I'm interested in conversations about and I want to talk about
Know exactly what you want?
Show search

Notification

Error

Recent Diagnosis and Biopsy Side Effects

User
Posted 15 Jan 2021 at 12:49

Well I finally had my Trans-Perineal Biopsy done under GA on Jan 4th. Initial results are in and apparently my Gleason score is 6,  T1a, L0 M0. So the bad news is I do have PCa but seems to be low grade and localised. I am waiting for a chat with my Consultant on 19th Jan regarding next steps. There are two issues I have at present. Firstly, my PSA at the beginning of diagnosis (in October) was 17.5 so seems high for such a low grade tumour. Secondly, I am now 10 days on from the biopsy and at first things were OK but recently I have felt very tender around the perineum which makes sitting painful. Also I am frequently being woken up by painful erections at night. They do go down in less than an hour so not classed as an emergency but they are starting to affect my sleep. Has anyone else experienced this after biopsy?

User
Posted 15 Jan 2021 at 13:15

I also had a suspicious mismatch between cancer found, and PSA. My PSA was 58, although my staging and gleason were higher than yours. You may get booked for a bone scan (that's almost routine in some hospitals so being booked on it isn't anything sinister). I also got booked for a PET scan, but that never happened and got swapped to a full body MRI scan instead, which came back clear. So if they think there's a big mismatch, you'll probably get some more scans.

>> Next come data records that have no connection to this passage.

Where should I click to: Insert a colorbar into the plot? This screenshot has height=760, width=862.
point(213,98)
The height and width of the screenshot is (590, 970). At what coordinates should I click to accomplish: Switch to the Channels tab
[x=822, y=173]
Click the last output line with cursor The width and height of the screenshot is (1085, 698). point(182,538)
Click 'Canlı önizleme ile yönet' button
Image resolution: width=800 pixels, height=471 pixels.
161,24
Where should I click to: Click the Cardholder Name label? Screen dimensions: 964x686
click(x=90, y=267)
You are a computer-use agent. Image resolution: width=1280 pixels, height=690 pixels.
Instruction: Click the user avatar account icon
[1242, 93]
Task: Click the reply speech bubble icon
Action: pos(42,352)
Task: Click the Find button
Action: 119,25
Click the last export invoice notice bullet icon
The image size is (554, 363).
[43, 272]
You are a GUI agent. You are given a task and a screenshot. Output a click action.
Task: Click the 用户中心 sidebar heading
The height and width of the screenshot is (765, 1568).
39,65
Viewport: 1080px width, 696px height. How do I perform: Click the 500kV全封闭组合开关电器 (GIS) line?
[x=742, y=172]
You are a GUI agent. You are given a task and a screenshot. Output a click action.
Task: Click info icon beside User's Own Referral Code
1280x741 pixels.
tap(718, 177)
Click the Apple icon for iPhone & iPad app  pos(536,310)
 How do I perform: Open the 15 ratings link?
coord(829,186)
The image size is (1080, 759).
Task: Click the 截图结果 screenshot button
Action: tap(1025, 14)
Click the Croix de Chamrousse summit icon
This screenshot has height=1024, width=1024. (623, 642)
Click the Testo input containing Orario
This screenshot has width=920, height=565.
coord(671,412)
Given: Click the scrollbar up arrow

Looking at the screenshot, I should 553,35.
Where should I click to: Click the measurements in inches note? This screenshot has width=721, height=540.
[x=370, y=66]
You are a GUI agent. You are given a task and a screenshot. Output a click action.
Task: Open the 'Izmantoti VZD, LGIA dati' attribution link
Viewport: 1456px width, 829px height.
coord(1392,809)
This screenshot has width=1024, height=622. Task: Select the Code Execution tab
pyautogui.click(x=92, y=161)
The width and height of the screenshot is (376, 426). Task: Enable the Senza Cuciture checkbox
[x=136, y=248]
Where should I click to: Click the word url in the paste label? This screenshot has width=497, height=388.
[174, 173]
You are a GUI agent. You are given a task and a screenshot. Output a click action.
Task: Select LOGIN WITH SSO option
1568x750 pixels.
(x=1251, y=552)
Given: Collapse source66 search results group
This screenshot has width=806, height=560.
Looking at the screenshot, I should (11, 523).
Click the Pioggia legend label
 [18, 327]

As for the late onset pain, I do wonder if you got an infection in the penis bulb. I think you should raise this with urology as a matter of some urgency. It would be worth taking your temperature, and if you have an infrared thermometer, you could also do it locally on the perineum. It might be useful information to supply when you contact urology. If you can't get though to urology, try your GP.

User
Posted 15 Jan 2021 at 13:50
Happened to me, too. My PSA of 31 didn't really fit in with the low-grade cancer the biopsy found, and although the full body MRI came back clear, there was a suspicion of undetectable micromets migrating outside the prostate. Because of this I was strongly urged to have RT, which was the "wide beam" variety to zap the whole of the pelvic region.

As far as the other stuff goes, your perineum has been turned into a pin cushion. It takes a couple of weeks for the bruising to subside. I turned black and then the most lovely shades of purple, orange, etc. I have a photo album of my phone charting the daily progress - something to while away the winter evenings with. I wouldn't worry about it.

Best wishes,

Chris
User
Posted 16 Jan 2021 at 05:20

Originally Posted by: Online Community Member
I turned black and then the most lovely shades of purple, orange, etc. I have a photo album of my phone charting the daily progress - something to while away the winter evenings with.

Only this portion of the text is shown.